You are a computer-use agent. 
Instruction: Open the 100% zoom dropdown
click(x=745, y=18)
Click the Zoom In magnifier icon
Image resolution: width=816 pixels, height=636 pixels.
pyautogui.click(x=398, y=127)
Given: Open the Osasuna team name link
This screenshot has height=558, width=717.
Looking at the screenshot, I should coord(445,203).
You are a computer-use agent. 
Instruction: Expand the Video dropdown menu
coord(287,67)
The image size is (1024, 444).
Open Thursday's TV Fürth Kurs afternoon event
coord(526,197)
...
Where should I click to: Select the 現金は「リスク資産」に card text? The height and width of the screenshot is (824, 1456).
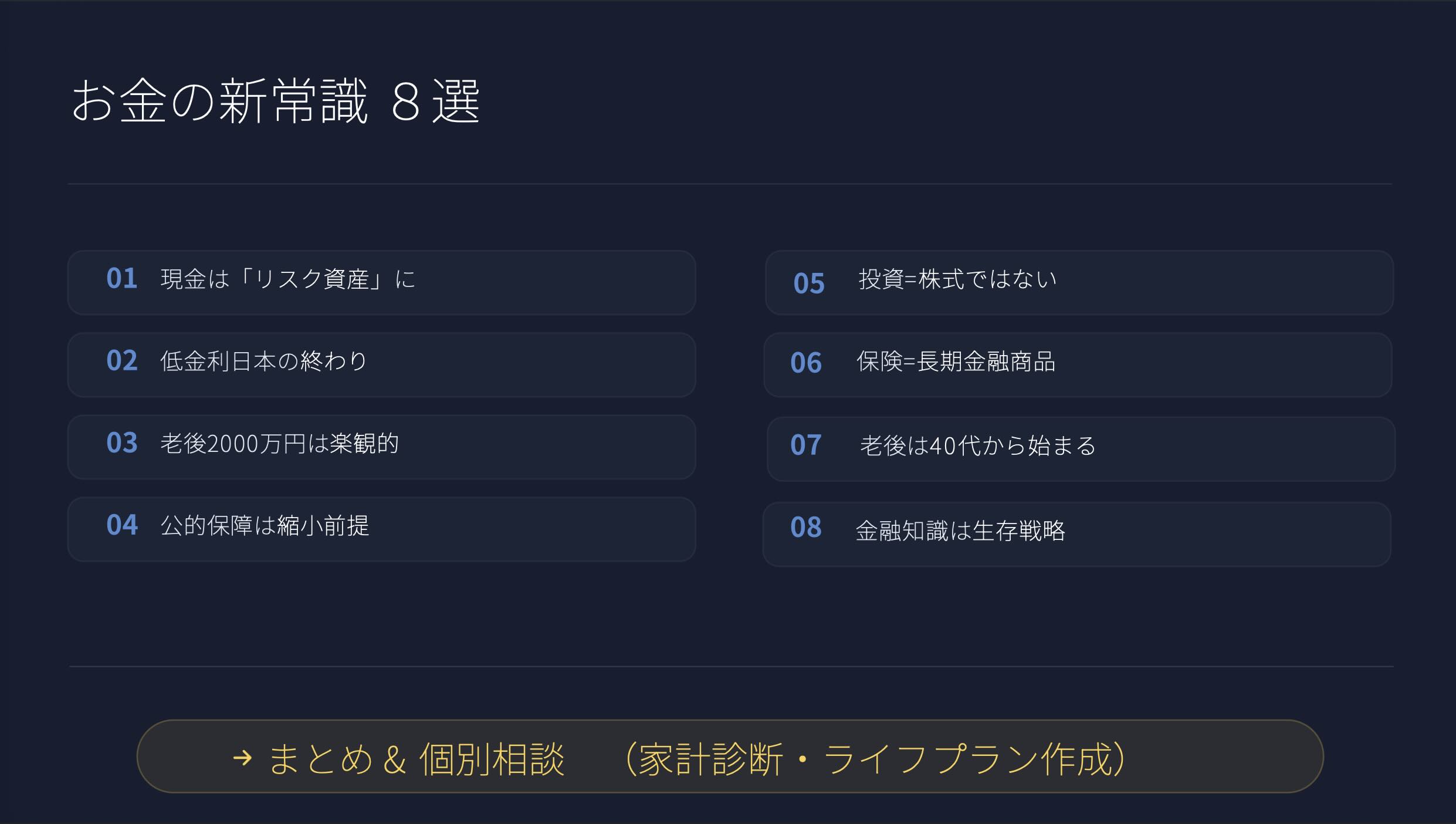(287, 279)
--
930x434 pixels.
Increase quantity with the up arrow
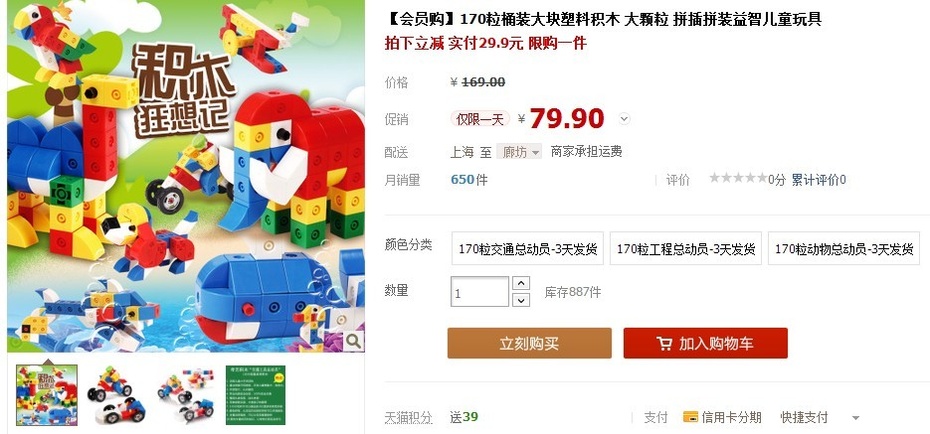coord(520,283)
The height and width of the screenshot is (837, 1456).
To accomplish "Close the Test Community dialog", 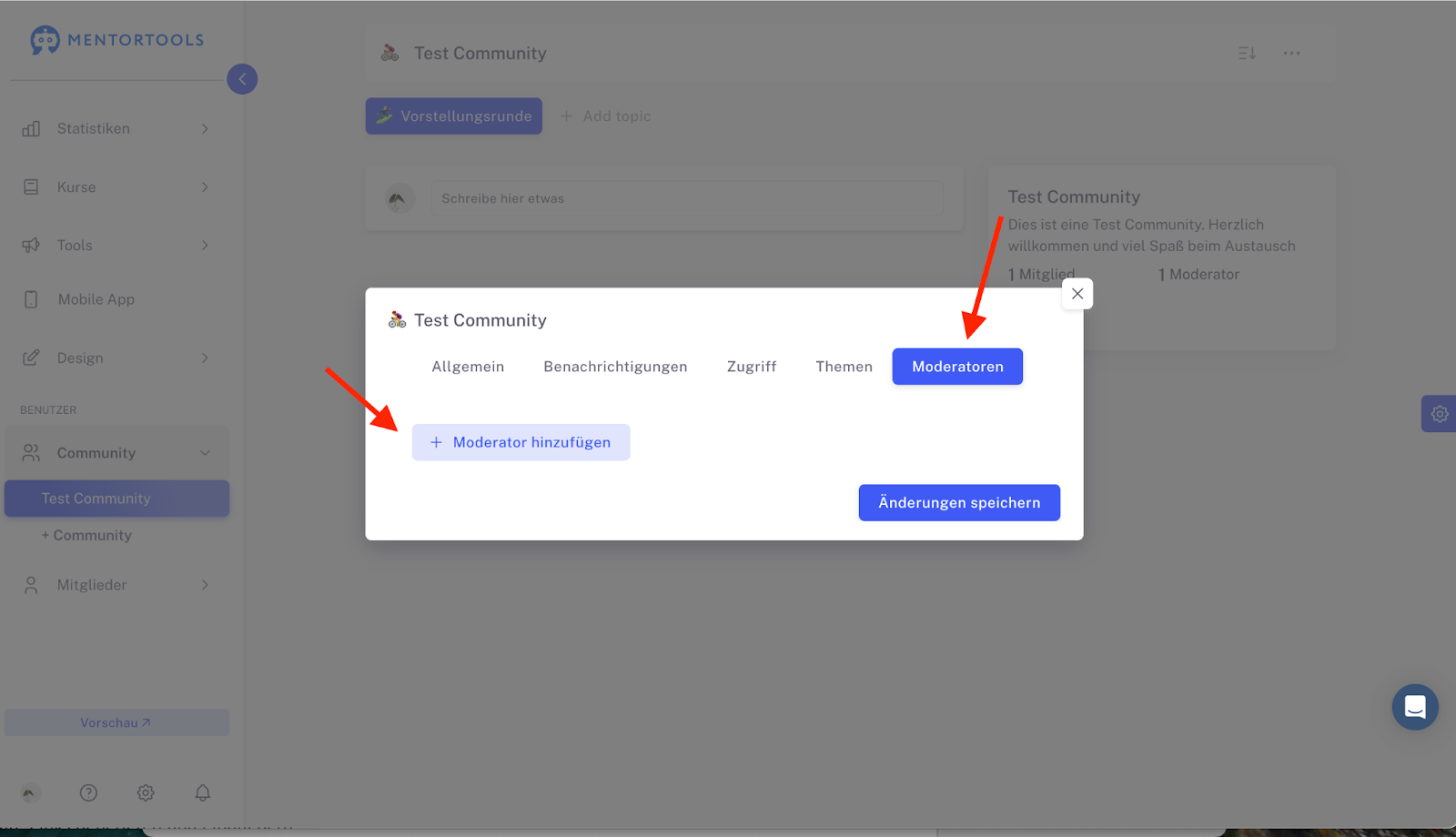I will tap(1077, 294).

**Exercise brief:** Revise the records from the line with "The image size is (1024, 444)." to the line with "coord(526,197)", replacing "afternoon" with "morning" and leaving everything else as it is.

**Reply:**
The image size is (1024, 444).
Open Thursday's TV Fürth Kurs morning event
coord(526,197)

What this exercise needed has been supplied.